··· SOURCE DATA ···

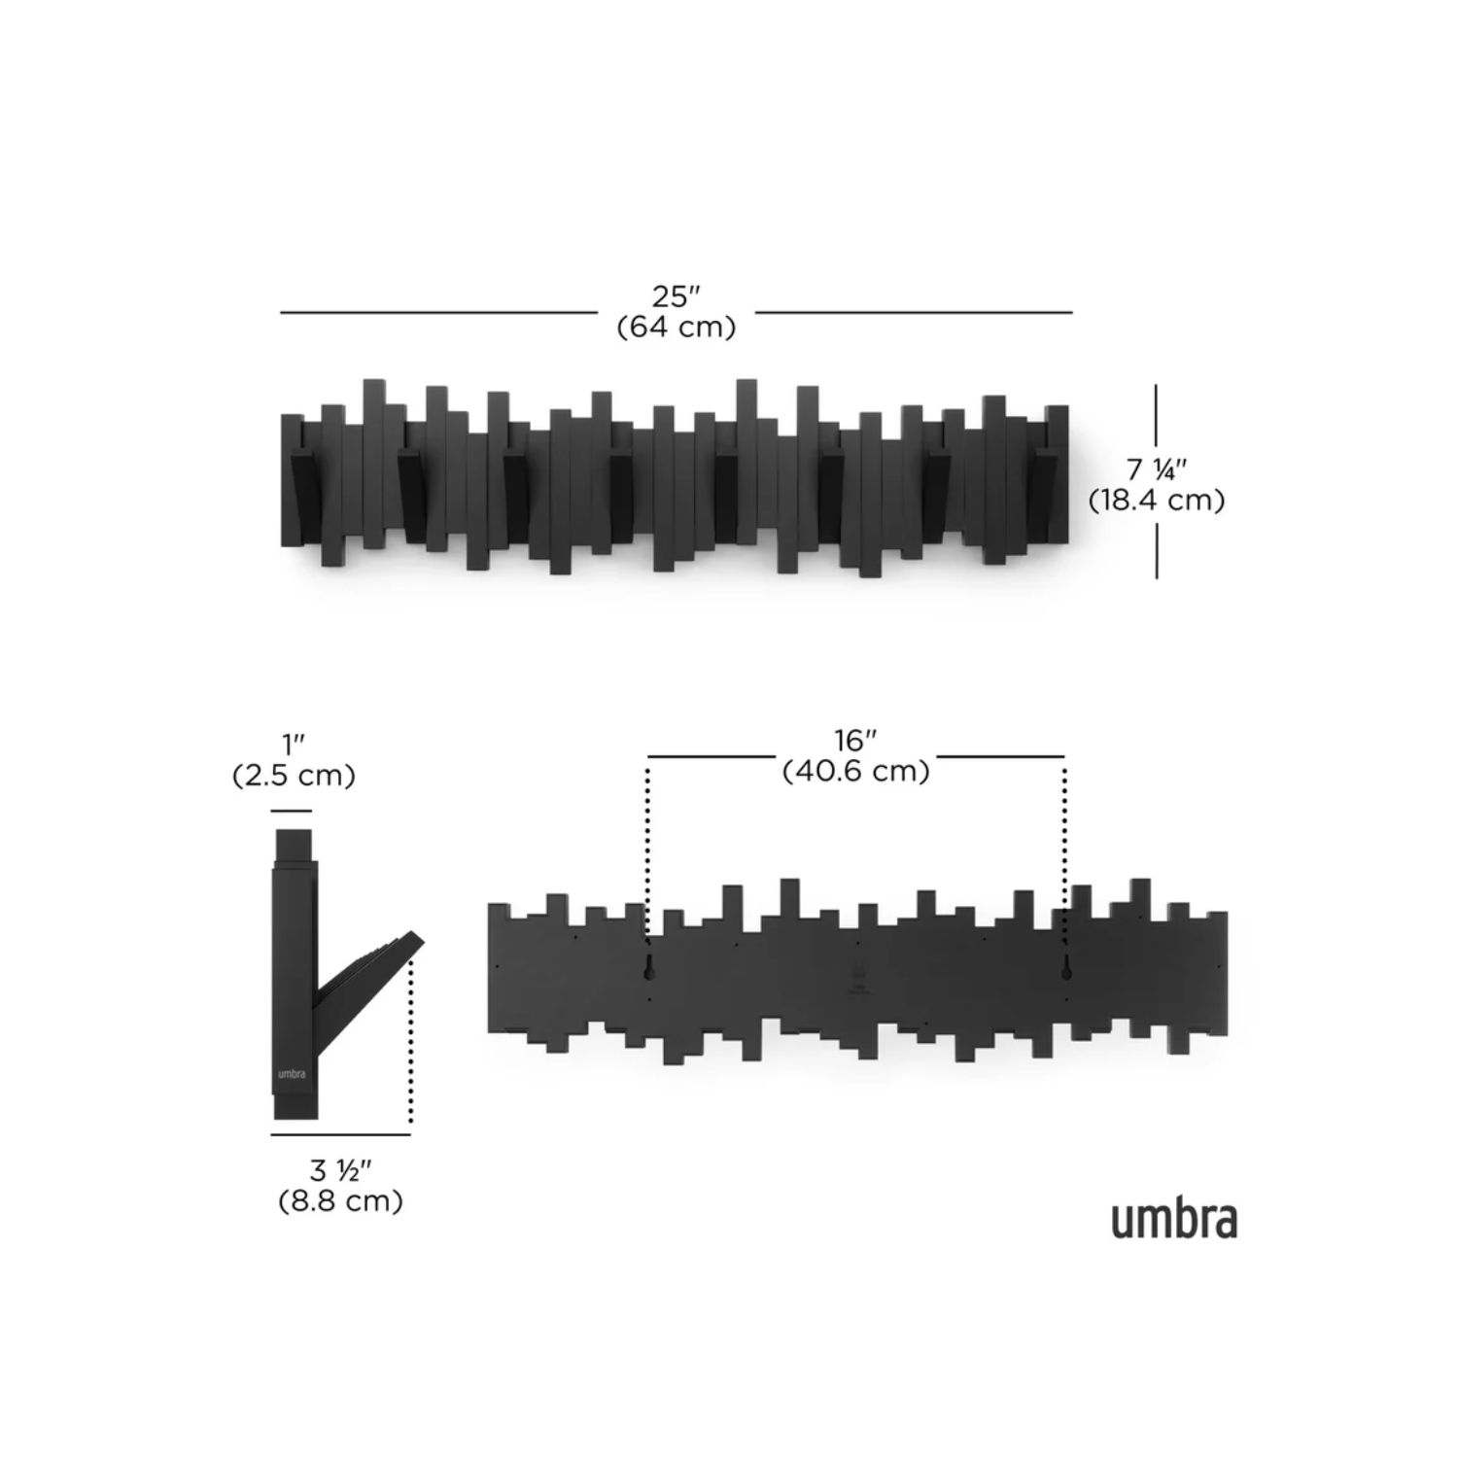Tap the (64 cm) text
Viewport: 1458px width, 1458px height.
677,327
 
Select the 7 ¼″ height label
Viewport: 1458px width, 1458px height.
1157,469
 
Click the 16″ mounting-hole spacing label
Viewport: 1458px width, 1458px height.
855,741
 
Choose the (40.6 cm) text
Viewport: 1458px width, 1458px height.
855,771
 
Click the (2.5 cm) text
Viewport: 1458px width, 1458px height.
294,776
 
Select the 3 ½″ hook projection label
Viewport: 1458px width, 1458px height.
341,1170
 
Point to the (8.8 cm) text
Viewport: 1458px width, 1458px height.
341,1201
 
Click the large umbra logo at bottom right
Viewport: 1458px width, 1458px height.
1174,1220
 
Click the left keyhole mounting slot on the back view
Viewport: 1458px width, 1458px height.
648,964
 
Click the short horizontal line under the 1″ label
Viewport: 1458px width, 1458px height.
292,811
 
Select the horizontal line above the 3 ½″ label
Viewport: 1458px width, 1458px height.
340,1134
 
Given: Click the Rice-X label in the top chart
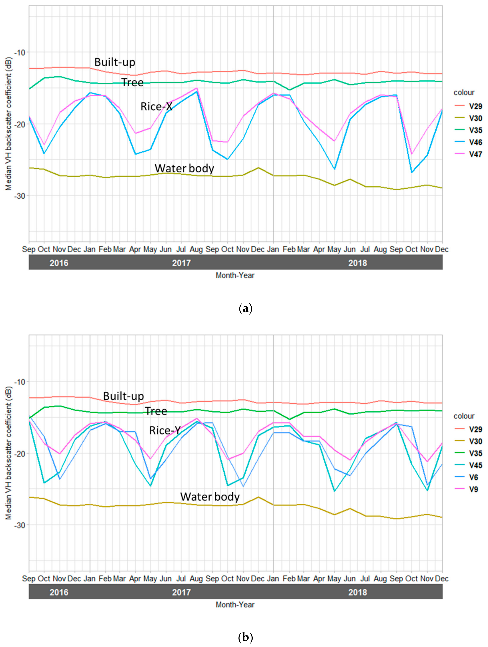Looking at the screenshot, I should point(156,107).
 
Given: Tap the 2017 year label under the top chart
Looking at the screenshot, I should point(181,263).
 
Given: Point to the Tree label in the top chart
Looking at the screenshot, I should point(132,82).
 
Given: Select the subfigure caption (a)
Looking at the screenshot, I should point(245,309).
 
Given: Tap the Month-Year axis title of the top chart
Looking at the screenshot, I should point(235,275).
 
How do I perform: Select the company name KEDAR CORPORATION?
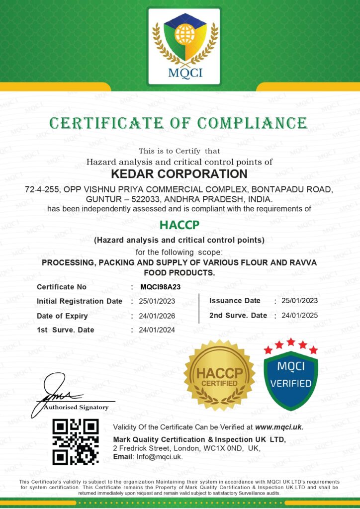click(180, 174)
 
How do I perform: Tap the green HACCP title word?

···

Show each line of the records above that contains the word "Select", matching case.

*ANSWER TO THE PROBLEM*.
Select the 7 ¼″ height label
Select the 3 ½″ hook projection label
Select the horizontal line above the 3 ½″ label
Given: Select the subfigure caption (a)
How do I perform: Select the company name KEDAR CORPORATION?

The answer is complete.